◆ **TASK REQUIREMENTS**
From the entries below, retype only the lines from the one with "personal development (21, 1705)" through the one with "eastern university (77, 1686)", exactly as written.
EXERCISE DATA Start Marker
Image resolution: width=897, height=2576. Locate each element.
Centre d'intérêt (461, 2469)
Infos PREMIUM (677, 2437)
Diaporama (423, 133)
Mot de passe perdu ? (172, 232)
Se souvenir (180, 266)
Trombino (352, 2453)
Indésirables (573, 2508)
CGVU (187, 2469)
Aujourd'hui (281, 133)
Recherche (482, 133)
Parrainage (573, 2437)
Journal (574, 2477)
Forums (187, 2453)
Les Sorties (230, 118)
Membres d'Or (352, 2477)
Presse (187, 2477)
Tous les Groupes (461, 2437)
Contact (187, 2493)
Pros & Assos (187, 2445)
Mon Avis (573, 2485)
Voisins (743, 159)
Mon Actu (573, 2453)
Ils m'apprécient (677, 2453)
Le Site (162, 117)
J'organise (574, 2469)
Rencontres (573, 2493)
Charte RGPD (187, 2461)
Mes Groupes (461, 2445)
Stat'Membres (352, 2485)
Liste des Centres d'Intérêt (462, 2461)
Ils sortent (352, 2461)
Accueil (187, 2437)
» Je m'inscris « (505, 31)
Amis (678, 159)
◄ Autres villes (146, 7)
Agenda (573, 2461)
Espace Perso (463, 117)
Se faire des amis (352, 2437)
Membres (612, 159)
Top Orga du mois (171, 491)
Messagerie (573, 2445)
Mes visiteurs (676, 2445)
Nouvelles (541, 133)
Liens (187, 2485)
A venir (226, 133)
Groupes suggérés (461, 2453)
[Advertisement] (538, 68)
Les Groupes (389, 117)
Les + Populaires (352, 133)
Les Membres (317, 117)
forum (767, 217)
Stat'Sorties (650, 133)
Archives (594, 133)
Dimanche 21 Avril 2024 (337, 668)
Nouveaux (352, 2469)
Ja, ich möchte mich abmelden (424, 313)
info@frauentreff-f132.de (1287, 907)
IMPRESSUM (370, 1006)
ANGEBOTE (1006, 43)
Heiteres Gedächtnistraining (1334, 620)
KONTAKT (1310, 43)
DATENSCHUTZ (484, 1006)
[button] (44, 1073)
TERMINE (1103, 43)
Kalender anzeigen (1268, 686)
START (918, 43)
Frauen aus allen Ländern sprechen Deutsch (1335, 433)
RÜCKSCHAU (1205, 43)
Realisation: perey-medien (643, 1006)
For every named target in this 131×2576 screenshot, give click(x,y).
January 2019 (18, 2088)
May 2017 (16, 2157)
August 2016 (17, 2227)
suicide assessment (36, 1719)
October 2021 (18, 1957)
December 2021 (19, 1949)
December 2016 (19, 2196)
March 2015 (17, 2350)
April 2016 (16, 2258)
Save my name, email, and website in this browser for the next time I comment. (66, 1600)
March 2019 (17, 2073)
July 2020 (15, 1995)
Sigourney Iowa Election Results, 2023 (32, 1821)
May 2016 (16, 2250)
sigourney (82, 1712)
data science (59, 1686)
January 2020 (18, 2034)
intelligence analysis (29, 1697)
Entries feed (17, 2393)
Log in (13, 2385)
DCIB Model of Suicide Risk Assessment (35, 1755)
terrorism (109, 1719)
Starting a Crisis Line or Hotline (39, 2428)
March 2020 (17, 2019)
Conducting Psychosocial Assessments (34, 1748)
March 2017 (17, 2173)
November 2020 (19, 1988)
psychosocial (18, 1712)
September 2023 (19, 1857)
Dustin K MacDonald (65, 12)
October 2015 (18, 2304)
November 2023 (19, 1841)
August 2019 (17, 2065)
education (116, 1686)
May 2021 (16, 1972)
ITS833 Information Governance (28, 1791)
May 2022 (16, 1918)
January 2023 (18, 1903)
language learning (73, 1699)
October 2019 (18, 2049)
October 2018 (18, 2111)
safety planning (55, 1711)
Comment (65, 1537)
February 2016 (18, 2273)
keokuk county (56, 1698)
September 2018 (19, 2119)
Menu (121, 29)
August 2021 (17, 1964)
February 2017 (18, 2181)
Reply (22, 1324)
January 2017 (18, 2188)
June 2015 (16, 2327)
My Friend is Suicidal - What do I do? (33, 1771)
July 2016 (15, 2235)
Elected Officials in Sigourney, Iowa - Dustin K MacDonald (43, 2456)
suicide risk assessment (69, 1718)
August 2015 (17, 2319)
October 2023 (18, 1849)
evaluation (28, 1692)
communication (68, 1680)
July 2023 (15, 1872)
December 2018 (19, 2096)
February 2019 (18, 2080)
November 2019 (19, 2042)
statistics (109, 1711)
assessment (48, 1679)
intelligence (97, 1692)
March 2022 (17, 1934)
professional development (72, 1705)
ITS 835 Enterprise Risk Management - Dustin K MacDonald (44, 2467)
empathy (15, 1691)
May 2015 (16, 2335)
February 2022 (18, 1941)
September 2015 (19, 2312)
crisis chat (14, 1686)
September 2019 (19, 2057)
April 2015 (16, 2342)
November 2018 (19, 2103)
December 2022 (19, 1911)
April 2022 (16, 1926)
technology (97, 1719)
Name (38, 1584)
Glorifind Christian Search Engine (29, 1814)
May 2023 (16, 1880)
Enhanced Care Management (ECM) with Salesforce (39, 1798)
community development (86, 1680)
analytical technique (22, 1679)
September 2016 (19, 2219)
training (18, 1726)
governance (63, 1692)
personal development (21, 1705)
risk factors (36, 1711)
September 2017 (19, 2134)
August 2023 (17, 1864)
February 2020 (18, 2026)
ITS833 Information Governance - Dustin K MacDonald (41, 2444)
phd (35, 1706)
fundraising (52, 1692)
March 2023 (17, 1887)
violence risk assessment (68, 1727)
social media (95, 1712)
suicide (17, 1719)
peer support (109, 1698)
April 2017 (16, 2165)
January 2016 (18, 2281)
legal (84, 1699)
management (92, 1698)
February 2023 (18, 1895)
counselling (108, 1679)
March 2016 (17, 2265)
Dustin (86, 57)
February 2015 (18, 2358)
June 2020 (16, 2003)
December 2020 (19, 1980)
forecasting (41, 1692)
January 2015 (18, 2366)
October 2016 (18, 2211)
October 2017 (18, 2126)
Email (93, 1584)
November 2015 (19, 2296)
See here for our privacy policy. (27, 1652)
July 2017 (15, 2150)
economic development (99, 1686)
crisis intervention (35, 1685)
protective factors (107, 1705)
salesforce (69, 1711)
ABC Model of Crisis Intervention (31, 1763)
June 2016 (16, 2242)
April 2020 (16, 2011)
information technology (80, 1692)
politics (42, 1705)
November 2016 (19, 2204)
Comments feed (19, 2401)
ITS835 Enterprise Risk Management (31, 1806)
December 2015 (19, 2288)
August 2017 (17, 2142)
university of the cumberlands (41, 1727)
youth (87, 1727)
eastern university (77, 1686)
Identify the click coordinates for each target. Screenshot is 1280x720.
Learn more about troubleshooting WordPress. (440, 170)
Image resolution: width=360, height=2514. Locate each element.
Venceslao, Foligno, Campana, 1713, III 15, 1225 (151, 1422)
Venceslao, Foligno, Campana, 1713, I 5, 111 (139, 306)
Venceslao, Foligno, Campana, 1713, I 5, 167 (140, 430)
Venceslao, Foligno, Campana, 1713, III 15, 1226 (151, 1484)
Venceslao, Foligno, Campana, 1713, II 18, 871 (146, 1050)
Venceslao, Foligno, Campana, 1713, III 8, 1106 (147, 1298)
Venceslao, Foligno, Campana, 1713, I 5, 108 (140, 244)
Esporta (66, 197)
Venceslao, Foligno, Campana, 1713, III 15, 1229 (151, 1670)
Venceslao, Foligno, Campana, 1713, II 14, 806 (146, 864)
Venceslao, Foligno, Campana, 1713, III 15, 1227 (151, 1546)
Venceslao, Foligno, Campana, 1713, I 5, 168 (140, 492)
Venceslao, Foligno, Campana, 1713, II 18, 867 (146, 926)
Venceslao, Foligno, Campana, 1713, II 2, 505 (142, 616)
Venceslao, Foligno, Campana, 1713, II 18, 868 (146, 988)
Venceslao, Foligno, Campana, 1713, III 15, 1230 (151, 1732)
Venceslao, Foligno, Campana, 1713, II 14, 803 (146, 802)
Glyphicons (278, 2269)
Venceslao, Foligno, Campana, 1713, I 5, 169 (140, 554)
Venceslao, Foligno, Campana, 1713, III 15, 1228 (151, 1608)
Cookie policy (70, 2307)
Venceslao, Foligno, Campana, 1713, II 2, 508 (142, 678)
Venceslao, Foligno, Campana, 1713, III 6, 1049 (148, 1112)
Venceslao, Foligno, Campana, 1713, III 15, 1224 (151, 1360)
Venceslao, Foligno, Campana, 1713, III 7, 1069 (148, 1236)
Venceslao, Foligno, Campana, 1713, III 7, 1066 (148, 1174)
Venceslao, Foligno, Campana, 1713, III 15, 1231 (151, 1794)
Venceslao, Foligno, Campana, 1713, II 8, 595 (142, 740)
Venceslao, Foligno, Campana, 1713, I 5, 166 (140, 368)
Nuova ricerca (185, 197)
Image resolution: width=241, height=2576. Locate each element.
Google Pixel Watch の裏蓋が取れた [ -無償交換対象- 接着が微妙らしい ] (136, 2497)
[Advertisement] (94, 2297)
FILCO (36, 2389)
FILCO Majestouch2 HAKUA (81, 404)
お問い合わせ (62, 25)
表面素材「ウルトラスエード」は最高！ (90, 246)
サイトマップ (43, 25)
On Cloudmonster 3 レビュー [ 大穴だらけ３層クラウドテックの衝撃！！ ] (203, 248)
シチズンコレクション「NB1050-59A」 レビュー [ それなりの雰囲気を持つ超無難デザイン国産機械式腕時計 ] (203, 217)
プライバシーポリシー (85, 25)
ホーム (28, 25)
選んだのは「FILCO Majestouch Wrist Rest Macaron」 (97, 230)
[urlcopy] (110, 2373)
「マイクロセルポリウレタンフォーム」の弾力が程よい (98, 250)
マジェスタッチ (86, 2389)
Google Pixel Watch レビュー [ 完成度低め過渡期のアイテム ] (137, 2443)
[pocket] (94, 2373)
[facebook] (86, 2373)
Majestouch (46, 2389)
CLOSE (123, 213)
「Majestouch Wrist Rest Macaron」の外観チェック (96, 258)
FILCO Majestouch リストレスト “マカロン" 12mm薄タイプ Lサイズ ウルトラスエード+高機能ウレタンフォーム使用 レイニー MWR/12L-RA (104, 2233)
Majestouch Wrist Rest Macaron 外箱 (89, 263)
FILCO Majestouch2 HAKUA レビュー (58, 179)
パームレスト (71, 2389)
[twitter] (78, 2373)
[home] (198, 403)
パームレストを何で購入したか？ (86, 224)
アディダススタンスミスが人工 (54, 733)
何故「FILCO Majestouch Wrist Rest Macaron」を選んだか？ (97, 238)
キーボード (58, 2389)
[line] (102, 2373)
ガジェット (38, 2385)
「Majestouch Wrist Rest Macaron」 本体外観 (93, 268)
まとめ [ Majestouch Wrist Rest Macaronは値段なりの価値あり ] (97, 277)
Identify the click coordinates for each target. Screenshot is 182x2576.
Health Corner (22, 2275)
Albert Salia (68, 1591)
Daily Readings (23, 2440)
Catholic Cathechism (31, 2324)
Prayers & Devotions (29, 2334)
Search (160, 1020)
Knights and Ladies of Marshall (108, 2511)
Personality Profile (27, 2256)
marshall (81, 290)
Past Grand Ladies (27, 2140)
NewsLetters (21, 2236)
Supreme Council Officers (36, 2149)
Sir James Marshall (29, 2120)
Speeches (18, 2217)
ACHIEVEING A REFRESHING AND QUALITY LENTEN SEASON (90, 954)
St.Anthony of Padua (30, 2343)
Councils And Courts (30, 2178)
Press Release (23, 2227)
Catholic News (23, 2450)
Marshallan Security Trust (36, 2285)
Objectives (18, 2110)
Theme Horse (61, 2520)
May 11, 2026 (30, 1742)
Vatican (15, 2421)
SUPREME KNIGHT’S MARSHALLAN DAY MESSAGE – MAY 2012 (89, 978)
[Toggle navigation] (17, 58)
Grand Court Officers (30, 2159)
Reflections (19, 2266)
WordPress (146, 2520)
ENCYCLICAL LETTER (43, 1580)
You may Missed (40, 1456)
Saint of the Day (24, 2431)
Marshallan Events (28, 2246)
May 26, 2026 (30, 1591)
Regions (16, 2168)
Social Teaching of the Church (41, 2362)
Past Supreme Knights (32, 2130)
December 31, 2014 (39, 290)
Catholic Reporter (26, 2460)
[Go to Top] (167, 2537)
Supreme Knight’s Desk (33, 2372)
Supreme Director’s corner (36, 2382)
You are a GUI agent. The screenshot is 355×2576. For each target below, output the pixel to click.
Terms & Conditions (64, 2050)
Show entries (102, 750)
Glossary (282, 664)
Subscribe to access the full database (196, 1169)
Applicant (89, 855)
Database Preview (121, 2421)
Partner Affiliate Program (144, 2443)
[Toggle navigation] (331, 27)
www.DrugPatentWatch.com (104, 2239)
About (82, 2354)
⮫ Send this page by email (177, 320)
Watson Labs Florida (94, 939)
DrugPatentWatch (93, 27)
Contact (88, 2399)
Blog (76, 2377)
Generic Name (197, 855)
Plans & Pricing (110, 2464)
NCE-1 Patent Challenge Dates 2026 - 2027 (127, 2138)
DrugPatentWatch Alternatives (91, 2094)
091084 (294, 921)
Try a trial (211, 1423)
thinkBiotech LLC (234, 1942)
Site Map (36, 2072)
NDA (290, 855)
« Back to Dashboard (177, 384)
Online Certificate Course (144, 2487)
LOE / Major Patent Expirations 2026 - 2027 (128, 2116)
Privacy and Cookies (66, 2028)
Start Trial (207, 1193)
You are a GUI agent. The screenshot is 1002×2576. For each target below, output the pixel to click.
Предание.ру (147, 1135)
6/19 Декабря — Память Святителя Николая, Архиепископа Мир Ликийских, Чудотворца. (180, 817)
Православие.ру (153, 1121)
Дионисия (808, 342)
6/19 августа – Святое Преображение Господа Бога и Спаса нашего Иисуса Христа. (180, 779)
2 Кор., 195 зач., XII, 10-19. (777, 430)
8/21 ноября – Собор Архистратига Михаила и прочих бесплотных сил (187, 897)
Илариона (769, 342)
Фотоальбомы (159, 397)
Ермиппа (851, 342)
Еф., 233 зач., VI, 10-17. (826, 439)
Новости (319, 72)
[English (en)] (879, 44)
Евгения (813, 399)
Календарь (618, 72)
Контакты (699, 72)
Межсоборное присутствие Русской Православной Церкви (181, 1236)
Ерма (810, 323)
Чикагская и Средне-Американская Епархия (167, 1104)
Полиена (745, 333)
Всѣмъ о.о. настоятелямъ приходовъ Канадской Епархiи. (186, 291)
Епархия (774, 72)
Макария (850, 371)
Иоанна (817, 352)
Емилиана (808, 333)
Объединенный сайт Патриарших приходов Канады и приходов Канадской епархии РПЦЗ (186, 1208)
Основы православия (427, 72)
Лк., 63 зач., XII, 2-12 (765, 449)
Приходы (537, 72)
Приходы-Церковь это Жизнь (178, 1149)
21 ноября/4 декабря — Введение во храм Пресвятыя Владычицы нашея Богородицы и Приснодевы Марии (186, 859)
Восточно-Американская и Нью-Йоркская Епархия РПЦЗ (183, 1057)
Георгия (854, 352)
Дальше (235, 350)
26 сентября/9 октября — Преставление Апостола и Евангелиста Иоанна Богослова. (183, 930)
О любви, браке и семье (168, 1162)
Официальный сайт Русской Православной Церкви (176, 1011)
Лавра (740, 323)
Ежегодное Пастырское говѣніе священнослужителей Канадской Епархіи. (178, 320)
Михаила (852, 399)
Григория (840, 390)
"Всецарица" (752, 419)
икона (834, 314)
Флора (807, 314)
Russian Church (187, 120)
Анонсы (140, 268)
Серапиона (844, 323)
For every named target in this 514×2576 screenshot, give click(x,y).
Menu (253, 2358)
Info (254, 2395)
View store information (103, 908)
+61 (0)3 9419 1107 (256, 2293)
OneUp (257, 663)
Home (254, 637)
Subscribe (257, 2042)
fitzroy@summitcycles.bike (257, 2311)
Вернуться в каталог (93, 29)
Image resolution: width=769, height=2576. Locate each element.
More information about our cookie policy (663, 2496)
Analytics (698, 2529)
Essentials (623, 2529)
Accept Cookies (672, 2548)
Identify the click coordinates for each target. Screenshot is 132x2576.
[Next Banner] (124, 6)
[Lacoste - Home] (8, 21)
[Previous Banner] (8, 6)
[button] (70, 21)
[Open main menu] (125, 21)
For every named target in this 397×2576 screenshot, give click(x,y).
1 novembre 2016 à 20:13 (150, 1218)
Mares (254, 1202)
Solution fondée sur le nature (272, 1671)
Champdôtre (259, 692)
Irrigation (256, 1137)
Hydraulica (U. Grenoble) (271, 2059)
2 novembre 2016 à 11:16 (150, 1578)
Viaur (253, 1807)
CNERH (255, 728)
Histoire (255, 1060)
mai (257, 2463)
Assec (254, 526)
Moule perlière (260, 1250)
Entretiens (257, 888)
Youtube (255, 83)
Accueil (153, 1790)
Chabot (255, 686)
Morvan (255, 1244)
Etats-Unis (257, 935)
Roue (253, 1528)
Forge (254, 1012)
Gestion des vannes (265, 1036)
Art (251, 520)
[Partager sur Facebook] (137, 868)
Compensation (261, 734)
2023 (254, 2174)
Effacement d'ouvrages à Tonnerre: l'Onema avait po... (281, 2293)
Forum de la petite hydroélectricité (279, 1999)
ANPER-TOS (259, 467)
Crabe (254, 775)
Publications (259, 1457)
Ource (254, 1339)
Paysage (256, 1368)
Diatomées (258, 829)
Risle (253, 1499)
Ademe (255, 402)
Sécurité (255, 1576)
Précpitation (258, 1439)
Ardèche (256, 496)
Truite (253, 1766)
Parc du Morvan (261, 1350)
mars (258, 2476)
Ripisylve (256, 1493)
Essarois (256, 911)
EXERCISE DATA End Marker
◆ **RESULT OF THE EXERCISE**
personal development (21, 1705)
risk factors (36, 1711)
September 2017 (19, 2134)
August 2023 (17, 1864)
February 2020 (18, 2026)
ITS833 Information Governance - Dustin K MacDonald (41, 2444)
phd (35, 1706)
fundraising (52, 1692)
March 2023 (17, 1887)
violence risk assessment (68, 1727)
social media (95, 1712)
suicide (17, 1719)
peer support (109, 1698)
April 2017 (16, 2165)
January 2016 (18, 2281)
legal (84, 1699)
management (92, 1698)
February 2023 (18, 1895)
counselling (108, 1679)
March 2016 (17, 2265)
Dustin (86, 57)
February 2015 (18, 2358)
June 2020 (16, 2003)
December 2020 (19, 1980)
forecasting (41, 1692)
January 2015 (18, 2366)
October 2016 (18, 2211)
October 2017 (18, 2126)
Email (93, 1584)
November 2015 (19, 2296)
See here for our privacy policy. (27, 1652)
July 2017 (15, 2150)
economic development (99, 1686)
crisis intervention (35, 1685)
protective factors (107, 1705)
salesforce (69, 1711)
ABC Model of Crisis Intervention (31, 1763)
June 2016 (16, 2242)
April 2020 (16, 2011)
information technology (80, 1692)
politics (42, 1705)
November 2016 (19, 2204)
Comments feed (19, 2401)
ITS835 Enterprise Risk Management (31, 1806)
December 2015 (19, 2288)
August 2017 (17, 2142)
university of the cumberlands (41, 1727)
youth (87, 1727)
eastern university (77, 1686)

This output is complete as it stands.